Task description:
Give back exactly the lines that run from the beginning of the entries to the line containing "Collapse the Services", both included, and nothing else.

Saved data entries
______

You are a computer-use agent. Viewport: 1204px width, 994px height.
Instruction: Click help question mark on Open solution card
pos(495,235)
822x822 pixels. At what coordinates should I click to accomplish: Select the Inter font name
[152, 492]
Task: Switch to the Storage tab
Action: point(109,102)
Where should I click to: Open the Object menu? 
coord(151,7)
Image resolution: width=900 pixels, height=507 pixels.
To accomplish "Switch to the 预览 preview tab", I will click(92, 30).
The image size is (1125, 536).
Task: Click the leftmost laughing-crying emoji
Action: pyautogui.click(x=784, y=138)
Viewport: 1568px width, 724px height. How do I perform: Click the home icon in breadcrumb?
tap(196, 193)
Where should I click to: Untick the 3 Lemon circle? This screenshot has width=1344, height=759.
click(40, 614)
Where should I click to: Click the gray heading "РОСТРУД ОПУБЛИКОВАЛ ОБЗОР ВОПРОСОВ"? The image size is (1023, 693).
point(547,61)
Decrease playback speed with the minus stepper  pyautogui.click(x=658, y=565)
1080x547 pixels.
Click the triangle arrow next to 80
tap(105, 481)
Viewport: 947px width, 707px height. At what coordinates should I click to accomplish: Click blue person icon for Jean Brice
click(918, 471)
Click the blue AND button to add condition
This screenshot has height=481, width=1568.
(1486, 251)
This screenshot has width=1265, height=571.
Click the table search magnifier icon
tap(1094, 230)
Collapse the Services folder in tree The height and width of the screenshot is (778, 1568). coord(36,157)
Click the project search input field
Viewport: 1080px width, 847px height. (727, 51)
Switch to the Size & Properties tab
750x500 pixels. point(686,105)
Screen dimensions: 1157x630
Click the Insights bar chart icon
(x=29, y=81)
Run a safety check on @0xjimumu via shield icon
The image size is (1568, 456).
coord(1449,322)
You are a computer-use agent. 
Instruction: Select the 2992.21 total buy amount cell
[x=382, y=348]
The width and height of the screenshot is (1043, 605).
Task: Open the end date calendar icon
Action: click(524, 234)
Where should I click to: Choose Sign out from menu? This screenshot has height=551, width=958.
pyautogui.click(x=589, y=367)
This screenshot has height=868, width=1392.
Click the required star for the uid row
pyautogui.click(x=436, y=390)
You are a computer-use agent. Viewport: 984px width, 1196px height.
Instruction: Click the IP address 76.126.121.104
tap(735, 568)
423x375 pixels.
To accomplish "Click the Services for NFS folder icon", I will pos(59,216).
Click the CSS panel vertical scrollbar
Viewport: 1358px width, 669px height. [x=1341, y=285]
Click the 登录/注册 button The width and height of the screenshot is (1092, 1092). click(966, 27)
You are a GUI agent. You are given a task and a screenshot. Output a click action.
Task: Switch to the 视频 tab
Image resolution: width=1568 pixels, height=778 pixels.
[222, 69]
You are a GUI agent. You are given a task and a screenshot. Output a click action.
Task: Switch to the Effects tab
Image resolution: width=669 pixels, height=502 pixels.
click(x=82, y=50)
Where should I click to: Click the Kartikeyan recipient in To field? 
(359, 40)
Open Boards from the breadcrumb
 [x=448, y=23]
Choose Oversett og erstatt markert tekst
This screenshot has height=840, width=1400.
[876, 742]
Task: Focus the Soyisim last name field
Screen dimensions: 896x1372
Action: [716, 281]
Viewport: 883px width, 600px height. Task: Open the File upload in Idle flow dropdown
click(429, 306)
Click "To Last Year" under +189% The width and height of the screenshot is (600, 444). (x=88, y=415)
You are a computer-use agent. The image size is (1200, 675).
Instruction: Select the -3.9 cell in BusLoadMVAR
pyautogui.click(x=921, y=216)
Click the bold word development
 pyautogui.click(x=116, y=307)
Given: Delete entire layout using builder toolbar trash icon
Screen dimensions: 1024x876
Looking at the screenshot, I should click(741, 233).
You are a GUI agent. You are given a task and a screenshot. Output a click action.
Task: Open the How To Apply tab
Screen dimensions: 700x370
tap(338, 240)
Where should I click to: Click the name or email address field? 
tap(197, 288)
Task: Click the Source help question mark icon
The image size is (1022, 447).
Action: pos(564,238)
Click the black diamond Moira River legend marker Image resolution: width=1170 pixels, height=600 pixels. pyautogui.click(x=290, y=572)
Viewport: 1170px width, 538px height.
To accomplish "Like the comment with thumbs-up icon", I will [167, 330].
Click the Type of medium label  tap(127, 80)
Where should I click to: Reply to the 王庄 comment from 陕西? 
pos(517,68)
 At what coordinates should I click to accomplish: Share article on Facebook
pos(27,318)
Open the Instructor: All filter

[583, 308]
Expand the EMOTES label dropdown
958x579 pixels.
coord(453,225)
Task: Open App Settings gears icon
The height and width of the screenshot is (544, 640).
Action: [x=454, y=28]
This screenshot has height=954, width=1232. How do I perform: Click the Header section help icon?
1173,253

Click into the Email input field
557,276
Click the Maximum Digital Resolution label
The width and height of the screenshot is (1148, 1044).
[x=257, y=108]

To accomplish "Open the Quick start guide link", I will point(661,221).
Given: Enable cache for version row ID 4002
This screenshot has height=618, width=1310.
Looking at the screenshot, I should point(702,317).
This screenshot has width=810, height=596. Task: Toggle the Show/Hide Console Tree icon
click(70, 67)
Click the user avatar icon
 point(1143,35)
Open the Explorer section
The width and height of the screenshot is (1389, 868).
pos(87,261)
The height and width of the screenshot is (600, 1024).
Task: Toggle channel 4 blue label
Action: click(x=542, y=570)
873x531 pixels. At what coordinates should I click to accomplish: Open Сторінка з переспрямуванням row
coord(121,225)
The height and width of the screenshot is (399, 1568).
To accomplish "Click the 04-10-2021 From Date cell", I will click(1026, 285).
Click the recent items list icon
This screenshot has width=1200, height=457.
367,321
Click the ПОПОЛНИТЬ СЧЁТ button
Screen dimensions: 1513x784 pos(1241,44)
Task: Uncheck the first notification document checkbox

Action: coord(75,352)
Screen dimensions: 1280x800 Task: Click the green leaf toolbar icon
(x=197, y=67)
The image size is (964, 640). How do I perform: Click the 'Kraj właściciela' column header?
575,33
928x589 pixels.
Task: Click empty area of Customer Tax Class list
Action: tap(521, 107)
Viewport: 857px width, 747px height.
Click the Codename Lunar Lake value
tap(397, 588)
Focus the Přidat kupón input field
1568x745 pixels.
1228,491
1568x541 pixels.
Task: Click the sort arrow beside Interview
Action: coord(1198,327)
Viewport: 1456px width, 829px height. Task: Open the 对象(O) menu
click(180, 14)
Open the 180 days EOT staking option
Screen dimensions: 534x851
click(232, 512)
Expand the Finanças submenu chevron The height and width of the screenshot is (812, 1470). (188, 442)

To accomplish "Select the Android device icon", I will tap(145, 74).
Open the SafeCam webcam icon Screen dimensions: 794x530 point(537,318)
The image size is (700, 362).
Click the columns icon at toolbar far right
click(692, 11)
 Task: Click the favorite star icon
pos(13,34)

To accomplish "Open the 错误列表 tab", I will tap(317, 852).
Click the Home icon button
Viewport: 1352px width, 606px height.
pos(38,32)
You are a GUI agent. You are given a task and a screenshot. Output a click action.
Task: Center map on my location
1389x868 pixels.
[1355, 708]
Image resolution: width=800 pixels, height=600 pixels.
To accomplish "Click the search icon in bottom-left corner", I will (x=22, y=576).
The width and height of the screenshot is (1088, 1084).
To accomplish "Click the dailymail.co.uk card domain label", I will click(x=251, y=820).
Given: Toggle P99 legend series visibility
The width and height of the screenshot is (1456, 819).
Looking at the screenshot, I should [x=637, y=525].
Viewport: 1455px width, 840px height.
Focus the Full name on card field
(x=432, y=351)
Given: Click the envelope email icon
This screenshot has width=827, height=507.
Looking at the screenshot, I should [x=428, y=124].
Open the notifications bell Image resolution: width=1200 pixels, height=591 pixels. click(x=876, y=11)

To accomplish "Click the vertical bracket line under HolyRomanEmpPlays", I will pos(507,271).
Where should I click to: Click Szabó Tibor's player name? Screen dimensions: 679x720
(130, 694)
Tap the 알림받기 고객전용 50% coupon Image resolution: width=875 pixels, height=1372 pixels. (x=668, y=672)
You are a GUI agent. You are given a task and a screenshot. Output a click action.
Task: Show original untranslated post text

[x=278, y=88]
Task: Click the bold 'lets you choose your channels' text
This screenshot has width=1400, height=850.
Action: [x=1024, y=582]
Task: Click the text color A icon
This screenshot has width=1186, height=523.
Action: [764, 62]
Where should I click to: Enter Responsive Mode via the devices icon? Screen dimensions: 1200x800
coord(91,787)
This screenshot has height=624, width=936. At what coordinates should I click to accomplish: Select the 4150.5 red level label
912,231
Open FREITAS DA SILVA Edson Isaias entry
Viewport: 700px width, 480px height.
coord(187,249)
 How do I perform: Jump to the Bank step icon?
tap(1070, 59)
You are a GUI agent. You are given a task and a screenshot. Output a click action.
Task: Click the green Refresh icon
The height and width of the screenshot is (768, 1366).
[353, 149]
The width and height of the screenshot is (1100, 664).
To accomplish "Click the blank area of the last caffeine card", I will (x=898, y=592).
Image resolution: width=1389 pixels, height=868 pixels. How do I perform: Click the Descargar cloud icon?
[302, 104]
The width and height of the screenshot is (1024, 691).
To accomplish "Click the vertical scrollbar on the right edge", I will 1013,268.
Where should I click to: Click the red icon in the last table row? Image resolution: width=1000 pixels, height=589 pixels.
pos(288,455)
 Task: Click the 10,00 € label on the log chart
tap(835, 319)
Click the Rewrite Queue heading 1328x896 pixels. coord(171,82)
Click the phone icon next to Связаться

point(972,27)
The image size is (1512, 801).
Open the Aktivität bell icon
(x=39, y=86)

______

Response area:
You are a computer-use agent. Viewport: 1204px width, 994px height.
Instruction: Click help question mark on Open solution card
pos(495,235)
822x822 pixels. At what coordinates should I click to accomplish: Select the Inter font name
[152, 492]
Task: Switch to the Storage tab
Action: point(109,102)
Where should I click to: Open the Object menu? 
coord(151,7)
Image resolution: width=900 pixels, height=507 pixels.
To accomplish "Switch to the 预览 preview tab", I will click(92, 30).
The image size is (1125, 536).
Task: Click the leftmost laughing-crying emoji
Action: pyautogui.click(x=784, y=138)
Viewport: 1568px width, 724px height. How do I perform: Click the home icon in breadcrumb?
tap(196, 193)
Where should I click to: Untick the 3 Lemon circle? This screenshot has width=1344, height=759.
click(40, 614)
Where should I click to: Click the gray heading "РОСТРУД ОПУБЛИКОВАЛ ОБЗОР ВОПРОСОВ"? The image size is (1023, 693).
point(547,61)
Decrease playback speed with the minus stepper  pyautogui.click(x=658, y=565)
1080x547 pixels.
Click the triangle arrow next to 80
tap(105, 481)
Viewport: 947px width, 707px height. At what coordinates should I click to accomplish: Click blue person icon for Jean Brice
click(918, 471)
Click the blue AND button to add condition
This screenshot has height=481, width=1568.
(1486, 251)
This screenshot has width=1265, height=571.
Click the table search magnifier icon
tap(1094, 230)
Collapse the Services folder in tree The height and width of the screenshot is (778, 1568). coord(36,157)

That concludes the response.